Pigment epithelium-derived factor gene therapy targeting retinal ganglion cell injuries: neuroprotection against loss of function in two animal models

• Published in: Human gene therapy Vol. 22; no. 5; p. 559
• Main Authors: Miyazaki, Masanori, Ikeda, Yasuhiro, Yonemitsu, Yoshikazu, Goto, Yoshinobu, Murakami, Yusuke, Yoshida, Noriko, Tabata, Toshiaki, Hasegawa, Mamoru, Tobimatsu, Shozo, Sueishi, Katsuo, Ishibashi, Tatsuro
• Format: Journal Article
• Language: English
• Published: United States 01.05.2011
• Subjects: Animals; Electroretinography; Enzyme-Linked Immunosorbent Assay; Eye Injuries - chemically induced; Eye Injuries - etiology; Eye Injuries - genetics; Eye Injuries - therapy; Eye Proteins - genetics; Gene Transfer Techniques; Genetic Therapy - methods; Genetic Vectors - genetics; Humans; In Situ Nick-End Labeling; Indoles; N-Methylaspartate - adverse effects; Nerve Growth Factors - genetics; Ocular Hypertension - complications; Rats; Rats, Wistar; Retina - injuries; Retinal Ganglion Cells - pathology; Serpins - genetics; Simian Immunodeficiency Virus; Statistics, Nonparametric
• ISSN: 1557-7422
• DOI: 10.1089/hum.2010.132

Lentiviral vectors are promising tools for the treatment of chronic retinal diseases including glaucoma, as they enable stable transgene expression. We examined whether simian immunodeficiency virus (SIV)-based lentiviral vector-mediated retinal gene transfer of human pigment epithelium-derived factor (hPEDF) can rescue rat retinal ganglion cell injury. Gene transfer was achieved through subretinal injection of an SIV vector expressing human PEDF (SIV-hPEDF) into the eyes of 4-week-old Wistar rats. Two weeks after gene transfer, retinal ganglion cells were damaged by transient ocular hypertension stress (110 mmHg, 60 min) and N-methyl-d-aspartic acid (NMDA) intravitreal injection. One week after damage, retrograde labeling with 4',6-diamidino-2-phenylindole (DAPI) was done to count the retinal ganglion cells that survived, and eyes were enucleated and processed for morphometric analysis.
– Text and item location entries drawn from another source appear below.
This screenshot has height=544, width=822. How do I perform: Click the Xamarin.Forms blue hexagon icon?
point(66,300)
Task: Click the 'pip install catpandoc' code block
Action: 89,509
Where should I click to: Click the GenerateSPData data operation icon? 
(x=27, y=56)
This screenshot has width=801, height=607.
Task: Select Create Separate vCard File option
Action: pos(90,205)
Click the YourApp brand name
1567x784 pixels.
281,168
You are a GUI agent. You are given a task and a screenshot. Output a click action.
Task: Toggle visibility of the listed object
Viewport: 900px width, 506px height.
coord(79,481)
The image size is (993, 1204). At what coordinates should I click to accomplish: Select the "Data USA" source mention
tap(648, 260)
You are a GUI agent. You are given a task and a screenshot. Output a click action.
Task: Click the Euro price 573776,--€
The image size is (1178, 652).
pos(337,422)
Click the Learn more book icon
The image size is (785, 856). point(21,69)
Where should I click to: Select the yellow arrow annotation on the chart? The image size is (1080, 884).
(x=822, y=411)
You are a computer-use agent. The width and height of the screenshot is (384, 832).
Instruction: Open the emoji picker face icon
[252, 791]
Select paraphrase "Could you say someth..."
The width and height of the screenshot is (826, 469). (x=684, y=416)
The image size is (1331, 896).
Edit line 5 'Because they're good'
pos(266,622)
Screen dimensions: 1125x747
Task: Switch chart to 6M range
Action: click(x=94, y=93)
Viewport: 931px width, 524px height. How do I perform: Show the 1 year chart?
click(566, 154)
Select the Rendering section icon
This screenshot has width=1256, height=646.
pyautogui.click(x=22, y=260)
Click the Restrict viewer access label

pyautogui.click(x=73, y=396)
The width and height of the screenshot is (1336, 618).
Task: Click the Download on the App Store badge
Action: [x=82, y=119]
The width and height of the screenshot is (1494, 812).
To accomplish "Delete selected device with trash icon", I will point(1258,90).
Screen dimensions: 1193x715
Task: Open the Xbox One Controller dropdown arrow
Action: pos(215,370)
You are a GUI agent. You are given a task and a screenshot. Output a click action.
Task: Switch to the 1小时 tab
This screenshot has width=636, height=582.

Electroretinographic (ERG) assessment was also done. The density of DAPI-positive retinal ganglion cells in retinal flat-mounts was significantly higher in SIV-hPEDF-treated rats compared with control groups, in both transient ocular hypertension and NMDA-induced models. Pattern ERG examination demonstrated higher amplitude in SIV-hPEDF-treated rats, indicating the functional rescue of retinal ganglion cells. These findings show that neuroprotective gene therapy using hPEDF can protect against retinal ganglion cell death, and support the potential feasibility of neuroprotective therapy for intractable glaucoma.